INSTRUCTION
Reproduce all of the following material line for line, changing nothing.

● ● ● ● ●

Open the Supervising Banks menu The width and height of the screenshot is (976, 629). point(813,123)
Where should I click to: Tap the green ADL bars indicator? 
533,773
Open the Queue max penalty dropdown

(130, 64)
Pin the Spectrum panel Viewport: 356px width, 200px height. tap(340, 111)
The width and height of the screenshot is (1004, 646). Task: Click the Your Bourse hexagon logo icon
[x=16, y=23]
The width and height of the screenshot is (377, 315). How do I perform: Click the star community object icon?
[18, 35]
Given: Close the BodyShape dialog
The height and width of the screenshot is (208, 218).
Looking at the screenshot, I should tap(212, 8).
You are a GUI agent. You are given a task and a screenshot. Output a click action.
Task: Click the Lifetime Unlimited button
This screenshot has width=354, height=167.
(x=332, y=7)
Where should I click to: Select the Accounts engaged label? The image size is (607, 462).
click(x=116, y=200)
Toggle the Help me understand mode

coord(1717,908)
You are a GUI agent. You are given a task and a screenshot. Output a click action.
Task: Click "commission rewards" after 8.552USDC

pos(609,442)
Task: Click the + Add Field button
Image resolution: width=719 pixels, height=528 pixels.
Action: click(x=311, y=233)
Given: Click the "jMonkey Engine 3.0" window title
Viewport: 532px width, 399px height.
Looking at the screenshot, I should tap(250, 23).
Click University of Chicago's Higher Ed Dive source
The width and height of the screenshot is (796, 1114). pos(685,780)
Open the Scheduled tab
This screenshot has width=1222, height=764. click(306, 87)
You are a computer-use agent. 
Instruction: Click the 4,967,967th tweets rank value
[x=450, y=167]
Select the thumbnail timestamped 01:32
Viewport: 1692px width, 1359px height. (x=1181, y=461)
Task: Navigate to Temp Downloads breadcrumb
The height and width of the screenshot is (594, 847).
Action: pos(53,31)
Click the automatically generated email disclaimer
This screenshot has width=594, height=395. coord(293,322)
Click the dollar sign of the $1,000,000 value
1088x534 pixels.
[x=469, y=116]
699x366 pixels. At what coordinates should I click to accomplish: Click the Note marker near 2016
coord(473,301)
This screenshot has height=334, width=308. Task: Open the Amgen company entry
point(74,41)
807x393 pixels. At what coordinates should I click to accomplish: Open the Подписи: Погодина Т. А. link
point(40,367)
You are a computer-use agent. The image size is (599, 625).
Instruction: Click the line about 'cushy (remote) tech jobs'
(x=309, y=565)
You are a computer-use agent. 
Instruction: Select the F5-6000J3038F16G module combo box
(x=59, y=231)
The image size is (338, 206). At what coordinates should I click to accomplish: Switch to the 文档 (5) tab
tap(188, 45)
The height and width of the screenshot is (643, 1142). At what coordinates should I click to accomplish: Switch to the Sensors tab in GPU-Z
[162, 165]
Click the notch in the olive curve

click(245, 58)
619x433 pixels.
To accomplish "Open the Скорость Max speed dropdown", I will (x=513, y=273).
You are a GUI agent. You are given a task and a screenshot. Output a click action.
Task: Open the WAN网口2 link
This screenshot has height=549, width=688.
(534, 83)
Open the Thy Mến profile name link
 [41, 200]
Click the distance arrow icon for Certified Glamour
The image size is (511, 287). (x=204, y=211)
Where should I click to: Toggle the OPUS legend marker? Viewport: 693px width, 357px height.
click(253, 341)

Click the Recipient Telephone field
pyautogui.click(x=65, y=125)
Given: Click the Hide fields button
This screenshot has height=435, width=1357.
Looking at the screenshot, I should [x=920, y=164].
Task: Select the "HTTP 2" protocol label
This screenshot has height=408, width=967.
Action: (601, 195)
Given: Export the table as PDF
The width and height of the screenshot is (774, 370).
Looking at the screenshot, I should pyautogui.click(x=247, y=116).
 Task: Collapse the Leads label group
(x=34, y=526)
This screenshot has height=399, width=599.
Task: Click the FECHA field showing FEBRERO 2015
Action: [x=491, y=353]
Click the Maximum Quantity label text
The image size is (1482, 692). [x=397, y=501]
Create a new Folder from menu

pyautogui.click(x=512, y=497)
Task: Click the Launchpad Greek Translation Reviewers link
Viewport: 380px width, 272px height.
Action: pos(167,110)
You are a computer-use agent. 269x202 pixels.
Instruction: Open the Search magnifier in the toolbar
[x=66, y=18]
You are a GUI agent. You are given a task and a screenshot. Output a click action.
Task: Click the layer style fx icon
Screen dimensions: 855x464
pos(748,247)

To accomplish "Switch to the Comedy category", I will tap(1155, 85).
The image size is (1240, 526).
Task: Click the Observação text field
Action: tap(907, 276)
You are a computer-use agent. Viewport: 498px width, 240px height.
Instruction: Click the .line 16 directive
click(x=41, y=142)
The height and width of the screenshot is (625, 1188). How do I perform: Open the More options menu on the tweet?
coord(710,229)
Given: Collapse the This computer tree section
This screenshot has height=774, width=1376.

● ● ● ● ●

SOLVED EXERCISE
Open the Supervising Banks menu The width and height of the screenshot is (976, 629). point(813,123)
Where should I click to: Tap the green ADL bars indicator? 
533,773
Open the Queue max penalty dropdown

(130, 64)
Pin the Spectrum panel Viewport: 356px width, 200px height. tap(340, 111)
The width and height of the screenshot is (1004, 646). Task: Click the Your Bourse hexagon logo icon
[x=16, y=23]
The width and height of the screenshot is (377, 315). How do I perform: Click the star community object icon?
[18, 35]
Given: Close the BodyShape dialog
The height and width of the screenshot is (208, 218).
Looking at the screenshot, I should tap(212, 8).
You are a GUI agent. You are given a task and a screenshot. Output a click action.
Task: Click the Lifetime Unlimited button
This screenshot has width=354, height=167.
(x=332, y=7)
Where should I click to: Select the Accounts engaged label? The image size is (607, 462).
click(x=116, y=200)
Toggle the Help me understand mode

coord(1717,908)
You are a GUI agent. You are given a task and a screenshot. Output a click action.
Task: Click "commission rewards" after 8.552USDC

pos(609,442)
Task: Click the + Add Field button
Image resolution: width=719 pixels, height=528 pixels.
Action: click(x=311, y=233)
Given: Click the "jMonkey Engine 3.0" window title
Viewport: 532px width, 399px height.
Looking at the screenshot, I should tap(250, 23).
Click University of Chicago's Higher Ed Dive source
The width and height of the screenshot is (796, 1114). pos(685,780)
Open the Scheduled tab
This screenshot has width=1222, height=764. click(306, 87)
You are a computer-use agent. 
Instruction: Click the 4,967,967th tweets rank value
[x=450, y=167]
Select the thumbnail timestamped 01:32
Viewport: 1692px width, 1359px height. (x=1181, y=461)
Task: Navigate to Temp Downloads breadcrumb
The height and width of the screenshot is (594, 847).
Action: pos(53,31)
Click the automatically generated email disclaimer
This screenshot has width=594, height=395. coord(293,322)
Click the dollar sign of the $1,000,000 value
1088x534 pixels.
[x=469, y=116]
699x366 pixels. At what coordinates should I click to accomplish: Click the Note marker near 2016
coord(473,301)
This screenshot has height=334, width=308. Task: Open the Amgen company entry
point(74,41)
807x393 pixels. At what coordinates should I click to accomplish: Open the Подписи: Погодина Т. А. link
point(40,367)
You are a computer-use agent. The image size is (599, 625).
Instruction: Click the line about 'cushy (remote) tech jobs'
(x=309, y=565)
You are a computer-use agent. 
Instruction: Select the F5-6000J3038F16G module combo box
(x=59, y=231)
The image size is (338, 206). At what coordinates should I click to accomplish: Switch to the 文档 (5) tab
tap(188, 45)
The height and width of the screenshot is (643, 1142). At what coordinates should I click to accomplish: Switch to the Sensors tab in GPU-Z
[162, 165]
Click the notch in the olive curve

click(245, 58)
619x433 pixels.
To accomplish "Open the Скорость Max speed dropdown", I will (x=513, y=273).
You are a GUI agent. You are given a task and a screenshot. Output a click action.
Task: Open the WAN网口2 link
This screenshot has height=549, width=688.
(534, 83)
Open the Thy Mến profile name link
 [41, 200]
Click the distance arrow icon for Certified Glamour
The image size is (511, 287). (x=204, y=211)
Where should I click to: Toggle the OPUS legend marker? Viewport: 693px width, 357px height.
click(253, 341)

Click the Recipient Telephone field
pyautogui.click(x=65, y=125)
Given: Click the Hide fields button
This screenshot has height=435, width=1357.
Looking at the screenshot, I should [x=920, y=164].
Task: Select the "HTTP 2" protocol label
This screenshot has height=408, width=967.
Action: (601, 195)
Given: Export the table as PDF
The width and height of the screenshot is (774, 370).
Looking at the screenshot, I should pyautogui.click(x=247, y=116).
 Task: Collapse the Leads label group
(x=34, y=526)
This screenshot has height=399, width=599.
Task: Click the FECHA field showing FEBRERO 2015
Action: [x=491, y=353]
Click the Maximum Quantity label text
The image size is (1482, 692). [x=397, y=501]
Create a new Folder from menu

pyautogui.click(x=512, y=497)
Task: Click the Launchpad Greek Translation Reviewers link
Viewport: 380px width, 272px height.
Action: pos(167,110)
You are a computer-use agent. 269x202 pixels.
Instruction: Open the Search magnifier in the toolbar
[x=66, y=18]
You are a GUI agent. You are given a task and a screenshot. Output a click action.
Task: Click the layer style fx icon
Screen dimensions: 855x464
pos(748,247)

To accomplish "Switch to the Comedy category", I will tap(1155, 85).
The image size is (1240, 526).
Task: Click the Observação text field
Action: tap(907, 276)
You are a computer-use agent. Viewport: 498px width, 240px height.
Instruction: Click the .line 16 directive
click(x=41, y=142)
The height and width of the screenshot is (625, 1188). How do I perform: Open the More options menu on the tweet?
coord(710,229)
Given: Collapse the This computer tree section
This screenshot has height=774, width=1376.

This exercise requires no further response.